Since 1998, Mauricio Rodriguez Anza lives in the United States and has focused on the development on new ideas on architecture based on progression, versatility and the implementation of new graphic languages; a series of studies and formal exercises originally initiated with “Summons.” Conceived and developed in 1998 by Mauricio Rodriguez Anza, “Summons” is a formal manifesto for the design and performance of horizontal architectural bodies.

His unique approach of the “Transitional Museum” made public in 2009, suggest the creation of new alternative routes in museum design and temporary exhibition spaces.

The work of Mauricio Rodriguez Anza has been widely published and has been the center of individual and group exhibitions in Mexico, United States, Canada, Spain, Italy, Belgium, Switzerland, Hong Kong, and Japan.

Mauricio Rodriguez Anza is the founder of the Anza Falco Museum of Design in Houston, Texas.
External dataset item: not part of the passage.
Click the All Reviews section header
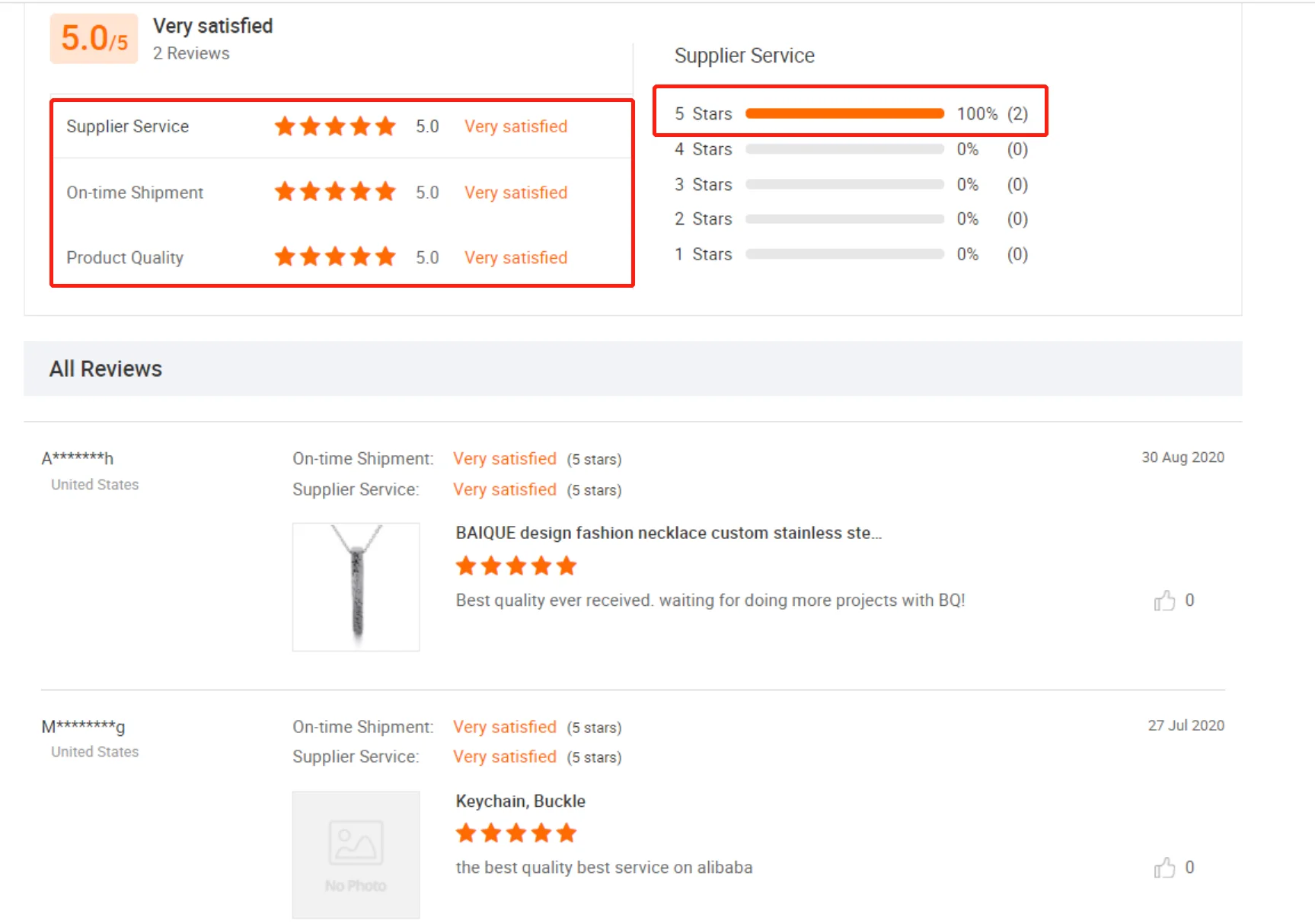 tap(106, 369)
== Individual exhibitions ==
- HYPE. Referential Design (2002-2010). 3 Allen Center. Houston. 2010.
- THE TRANSITIONAL MUSEUM. 125 Gallery, Houston Arts Alliance. Houston. 2009.
- TYPOLOGIES. 3 Allen Center. Houston. 2009.
- THRESHOLDS BY MAURICIO RODRIGUEZ ANZA. The Mexican Cultural Institute of New York. New York, 2001.
- SUMMONS. Museo Ex-Teresa. Mexico City. 1998.
- RECONFIGURACIÓN. Museo Carrillo Gil. Mexico City. 1997.
- WORKS BY MAURICIO RODRIGUEZ ANZA. F.A.B. Gallery, University of Alberta, Edmonton. Canada. 1994.
- CUATRO OBJETOS. Museo Carrillo Gil. Mexico City. 1992.
- VÍA ALTERNA. Museo del Chopo. Mexico City. 1992.
- NUEVO DISEÑO, TRABAJO RECIENTE. Galería Mexicana de Diseño. Mexico City. 1991.
- ESPACIO DIMENSIONAL. Artes de México. Mexico City. 1989.
- PROPUESTA PARA UN DISEÑO. Galería Hardy's. Mexico City. 1988.